Lost in all of this is the fact that, based on his stats this season, Jeter basically put his P72s into partial retirement at the end of the 2012 season.
Tracy Ringolsby spoke with John Schuerholz about the Frank Wren firing. This is all kinds of special:
It wasn’t about wins or losses. The decision has been building for nearly three years, one Schuerholz had struggled with, because it’s not his style. Those who have known him since the early days of his professional baseball career — which dates back to him giving up a job as a junior high teacher in Baltimore to become an administrative assistant in the Orioles’ Minor League department at the age of 26 — have remarked about his cohesive management ways.
Building for three years? Then why did Shuerholz give Wren a contract extension last February? One possible answer is “well, he didn’t want a lame duck situation to develop.” My response to that is that if you’ve had more than two-plus years of misgivings about the guy at that point, maybe it’s OK to let him dangle for a bit.
My suspicion is that this article and most of what Schuerholz has said about the Wren firing is an exercise in spin. Of pretending that there’s a “Braves Way” and a “cohesive management style” so as to make this all seem like something that had to happen. That was inevitable and all part of a larger narrative in which Frank Wren led the Braves away from The True Path. When, in fact, it was really just a bunch of crappy things happening resulting in a disappointing season and resulting in some heads rolling.
There is no shame in that latter part. Schuerholz is a worthy Hall of Fame executive who doesn’t have to apologize to anyone for anything. Frank Wren screwed up some and the season went into the toilet. Yet, for whatever reason, there is this sense that the mess of the Braves 2014 season has to be treated as if it was something other than crap happening and, rather, part of a larger dramatic arc in which Schuerholz now can justly restore order or something.
Why this baseball team and its remaining executives are given such reverence and are being treated so differently than any other disappointing baseball team is a mystery to me.
The Diamondbacks’ last GM wanted his pitchers to intimidate opposing batters. The man who may be their next GM can show them how:
Stewart has run his own sports agency for a number of years, representing Matt Kemp most famously. Before that he was the assistant GM for the Blue Jays and a pitching coach for three different teams.
As a player he was Tony La Russa’s ace with the Oakland A’s. Now, assuming the sides can come to terms, he’ll be working for Tony La Russa once again.

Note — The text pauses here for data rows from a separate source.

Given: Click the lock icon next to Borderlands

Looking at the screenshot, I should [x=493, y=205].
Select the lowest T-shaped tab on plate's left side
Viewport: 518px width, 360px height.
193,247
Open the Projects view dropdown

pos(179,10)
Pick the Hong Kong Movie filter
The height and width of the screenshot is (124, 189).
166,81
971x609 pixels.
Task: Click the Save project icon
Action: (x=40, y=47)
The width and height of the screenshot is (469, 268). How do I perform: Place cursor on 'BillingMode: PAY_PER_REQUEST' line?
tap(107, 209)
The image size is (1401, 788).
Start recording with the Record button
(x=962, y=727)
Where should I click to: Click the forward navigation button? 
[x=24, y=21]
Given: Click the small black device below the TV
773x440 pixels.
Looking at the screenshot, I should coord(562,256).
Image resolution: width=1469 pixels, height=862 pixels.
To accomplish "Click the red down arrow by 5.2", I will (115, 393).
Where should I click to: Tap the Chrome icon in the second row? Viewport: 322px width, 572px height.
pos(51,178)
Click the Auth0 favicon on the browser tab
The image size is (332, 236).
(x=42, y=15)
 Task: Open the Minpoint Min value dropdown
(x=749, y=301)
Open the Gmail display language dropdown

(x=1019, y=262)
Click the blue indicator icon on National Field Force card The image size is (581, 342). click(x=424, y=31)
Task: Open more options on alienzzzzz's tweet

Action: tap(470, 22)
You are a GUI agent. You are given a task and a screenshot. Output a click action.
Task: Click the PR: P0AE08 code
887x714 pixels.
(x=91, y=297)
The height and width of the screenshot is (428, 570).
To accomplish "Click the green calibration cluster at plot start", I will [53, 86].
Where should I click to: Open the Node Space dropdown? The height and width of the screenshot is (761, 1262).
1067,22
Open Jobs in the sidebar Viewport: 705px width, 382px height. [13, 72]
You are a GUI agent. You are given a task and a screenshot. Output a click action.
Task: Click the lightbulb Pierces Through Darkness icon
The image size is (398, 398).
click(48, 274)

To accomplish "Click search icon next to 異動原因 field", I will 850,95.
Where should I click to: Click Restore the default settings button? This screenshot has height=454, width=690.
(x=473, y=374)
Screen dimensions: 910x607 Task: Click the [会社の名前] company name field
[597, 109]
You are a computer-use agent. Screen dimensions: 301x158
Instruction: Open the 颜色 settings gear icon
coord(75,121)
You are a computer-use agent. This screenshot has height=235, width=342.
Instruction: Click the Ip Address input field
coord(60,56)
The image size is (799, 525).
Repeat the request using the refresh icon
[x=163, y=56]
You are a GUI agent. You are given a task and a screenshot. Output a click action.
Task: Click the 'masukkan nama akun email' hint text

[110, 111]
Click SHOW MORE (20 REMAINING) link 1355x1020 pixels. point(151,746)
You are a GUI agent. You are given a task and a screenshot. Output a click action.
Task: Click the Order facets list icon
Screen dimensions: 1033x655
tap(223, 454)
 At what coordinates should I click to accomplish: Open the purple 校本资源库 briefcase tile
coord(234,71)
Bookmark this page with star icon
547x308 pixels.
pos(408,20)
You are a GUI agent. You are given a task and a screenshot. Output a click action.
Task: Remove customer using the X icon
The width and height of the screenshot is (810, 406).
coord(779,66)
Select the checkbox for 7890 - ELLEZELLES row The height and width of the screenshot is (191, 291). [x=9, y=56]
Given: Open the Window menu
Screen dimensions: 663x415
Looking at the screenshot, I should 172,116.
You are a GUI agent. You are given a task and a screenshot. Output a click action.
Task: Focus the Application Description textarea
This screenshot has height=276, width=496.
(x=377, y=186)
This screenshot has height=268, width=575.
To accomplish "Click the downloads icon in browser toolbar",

In light of the possible Jeter Fest rainout, many are wondering what might be done if the flood does come to pass:
Can you imagine Major League Baseball asking the Orioles to give up their offday before a playoff series so that they might play a meaningless baseball game on the road for the sole purpose of ensuring that Derek Frickin’ Jeter is properly feted?
I’m trying to picture Peter Angelos’ response to that. I mean, sure, as the Nationals and the Ravens can tell you, he’s a man with a big heart who is always eager to accommodate competing interests, but something still tells me that he’d be less than enamored of the idea.